Apache Mesos DNS and ASP Discovery

Each F5 Application Services Proxy instance is discoverable via an Apache Mesos DNS SRV query, which returns its IP address, port, and protocol. By convention, the DNS name of an F5 Application Services Proxy instance for an Application is “<ASP_ENABLE_LABLE>-<application name>.<domain name>”.

For example:

  • ASP_ENABLE_LABEL: ASP +
  • Application name: “app1” +
  • Domain name: “marathon.mesos” =
  • ASP DNS name: “ASP-app1.marathon.mesos”

Port Mapping

In Marathon, container-based applications using Docker BRIDGE mode must have port mappings configured. [3] For Applications proxied by the F5 Marathon BIG-IP Controller, these port mappings make it possible for the BIG-IP device to route external traffic to service ports inside the Apache Mesos cluster. You can define multiple port mappings for a Marathon Application.

Important

Apache Mesos commonly restricts binding to ports in a specific range. Consult the Apache Mesos ports resource to see what ports are available in your cluster before defining service ports and/or port mappings for your applications.

Incorrect port mappings may result in deployment failures. See Troubleshooting your Marathon deployments for more information.

Most F5 Application Labels let you specify an index into the port mapping array, beginning at 0. These parameters include {n} in the label key; simply replace {n} with the port index to which you want the setting to apply.

For example:

The code sample below defines an Application with three (3) port indices.

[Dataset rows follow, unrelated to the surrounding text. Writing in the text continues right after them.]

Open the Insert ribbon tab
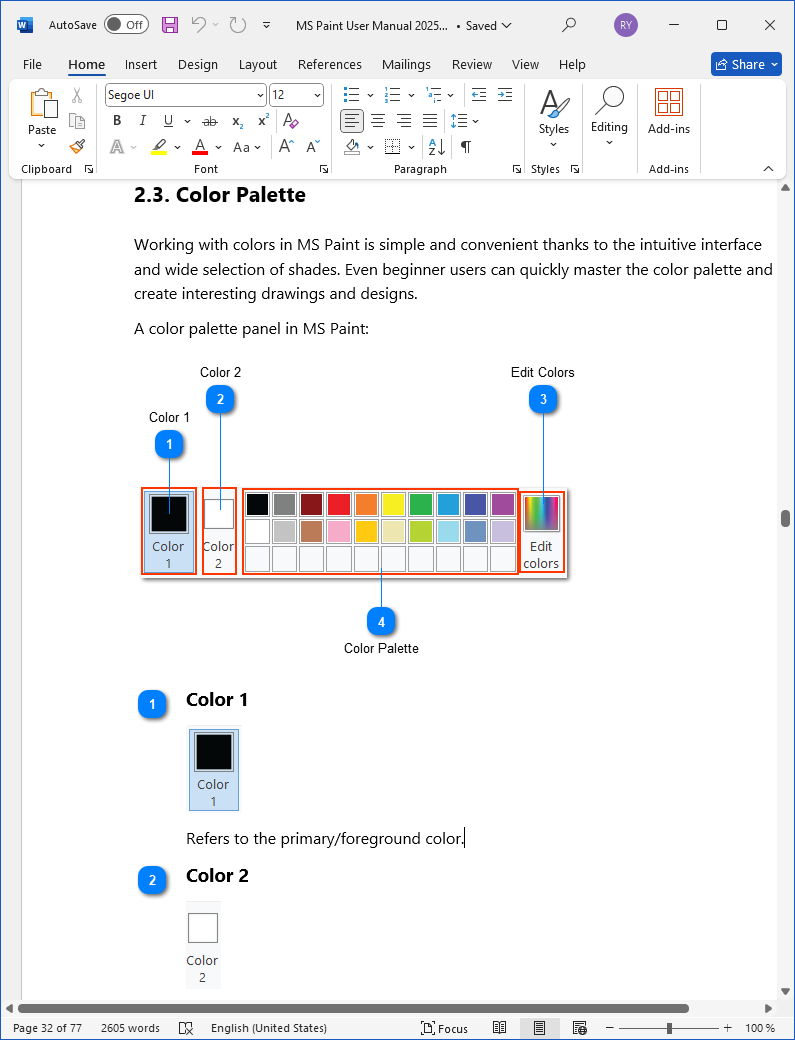The image size is (795, 1040). (141, 64)
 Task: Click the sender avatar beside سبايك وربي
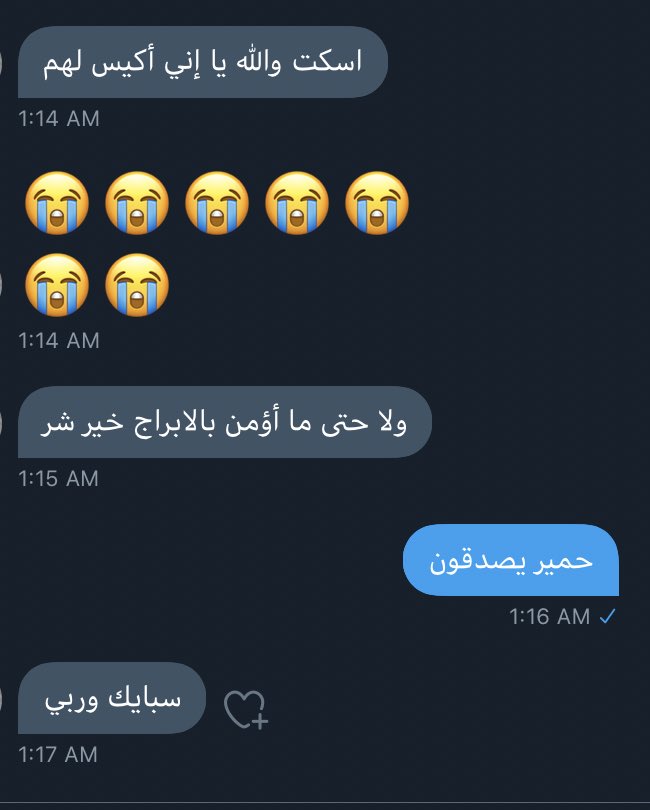point(2,700)
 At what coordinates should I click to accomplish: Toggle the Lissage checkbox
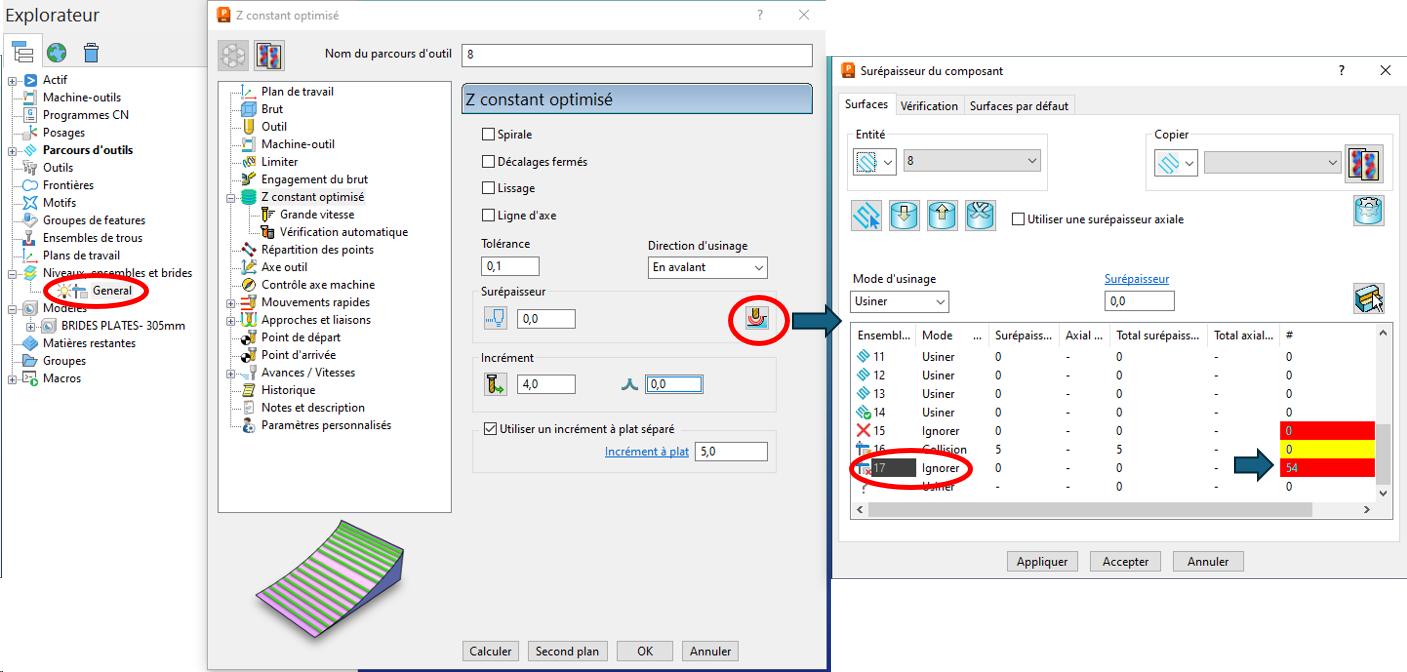(489, 188)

Service definition with multiple ports
 1
 2
 3
 4
 5
 6
 7
 8
 9
10
11
12
13
14
15
16
17
18
19
20
21
22
23
24
25
// REMOVE ALL COMMENTS BEFORE USING
{
  "id": "server-app4",
  "cpus": 0.1,
  "mem": 16.0,
  "instances": 2,
  "container": {
    "type": "DOCKER",
    "docker": {
      "image": "docker-user/node-web-app",
      "network": "BRIDGE",
      "forcePullImage": false,
      "portMappings": [
        { "containerPort": 8088,
          "hostPort": 0,
          "protocol": "tcp" },
        { "containerPort": 8188,
          "hostPort": 0,
          "protocol": "tcp" },
        { "containerPort": 8288,
          "hostPort": 0,
          "protocol": "tcp" }
      ]
    }
  },

In the labels section, we specify that we want to create HTTP virtual servers on the BIG-IP device for port indices 0 and 1. In this example, 0 refers to the first mapping defined above ("containerPort": "8088") and 1 refers to the second ("containerPort": "8188").

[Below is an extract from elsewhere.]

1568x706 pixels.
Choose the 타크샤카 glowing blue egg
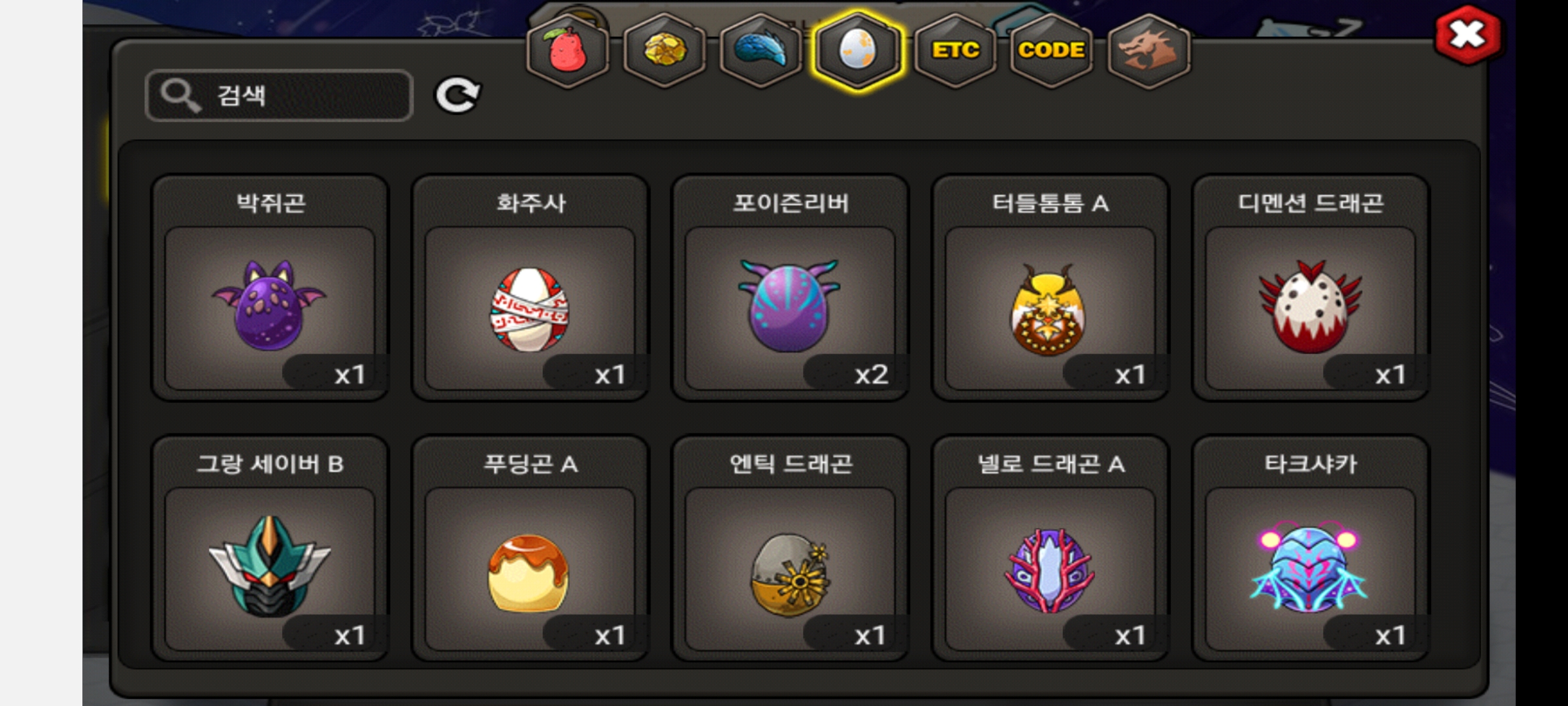[1311, 548]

marathon-bigip-ctlr labels defining BIG-IP objects for two (2) port indices
26
27
28
29
30
31
32
33
34
35
36
37
38
39
40
  "labels": {
    "F5_PARTITION": "mesos",
    // Assigns an IP address to the BIG-IP front-end virtual server
    // Omit this label if creating pools without virtual servers
    // (Available as of v1.1.0-beta.1 )
    "F5_0_BIND_ADDR": "10.190.25.240",
    "F5_0_MODE": "http",
    "F5_0_PORT": "8080",
    // Assigns an IP address to the BIG-IP front-end virtual server
    // Omit this label if creating pools without virtual servers
    // (Available as of v1.1.0-beta.1 )
    "F5_1_BIND_ADDR": "10.190.25.242",
    "F5_1_MODE": "http",
    "F5_1_PORT": "8090"
  },
[3]See the Docker Networking documentation for more information.

Marathon Health Checks

The F5 Marathon BIG-IP Controller provides compatibilty with existing Marathon Health Checks. For ports configured with Marathon health checks, the marathon-bigip-ctlr:

  • creates corresponding BIG-IP health monitors;
  • checks the specified port’s health status before adding it to a BIG-IP pool. [4]

To continue our example:

Here, we create health checks for each of the port indices defined for our Application.

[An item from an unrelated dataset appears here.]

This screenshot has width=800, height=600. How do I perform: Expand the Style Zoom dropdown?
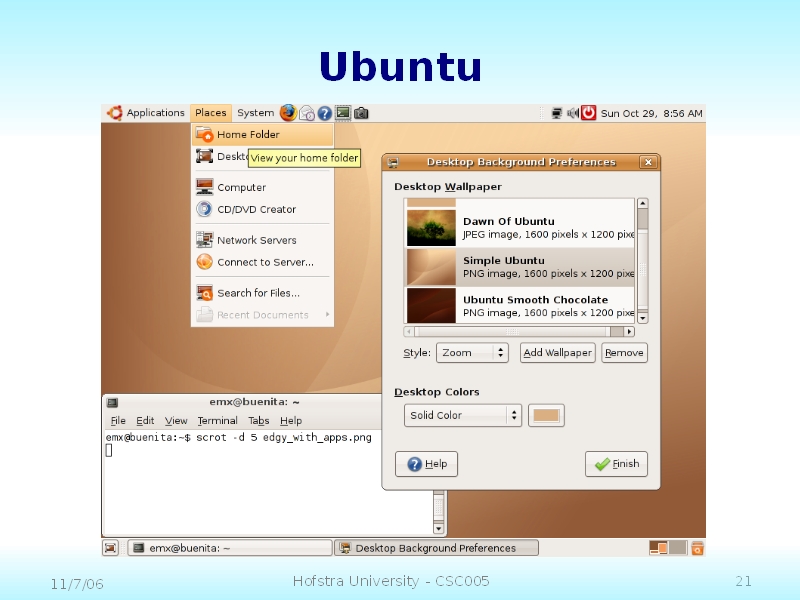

Defining health checks for multiple ports
41
42
43
44
45
46
47
48
49
50
51
52
53
54
55
56
57
58
59
60
61
62
63
64
65
66
  "healthChecks": [
    {
      "protocol": "HTTP",
      "portIndex": 0,
      "path": "/",
      "gracePeriodSeconds": 5,
      "intervalSeconds": 20,
      "maxConsecutiveFailures": 3
    },
    {
      "protocol": "HTTP",
      "portIndex": 1,
      "path": "/",
      "gracePeriodSeconds": 5,
      "intervalSeconds": 20,
      "maxConsecutiveFailures": 3
    },
    {
      "protocol": "HTTP",
      "portIndex": 2,
      "path": "/",
      "gracePeriodSeconds": 5,
      "intervalSeconds": 20,
      "maxConsecutiveFailures": 3
    }
  ]
[4]Occurs when F5_CC_USE_HEALTHCHECK‘s value is “True”.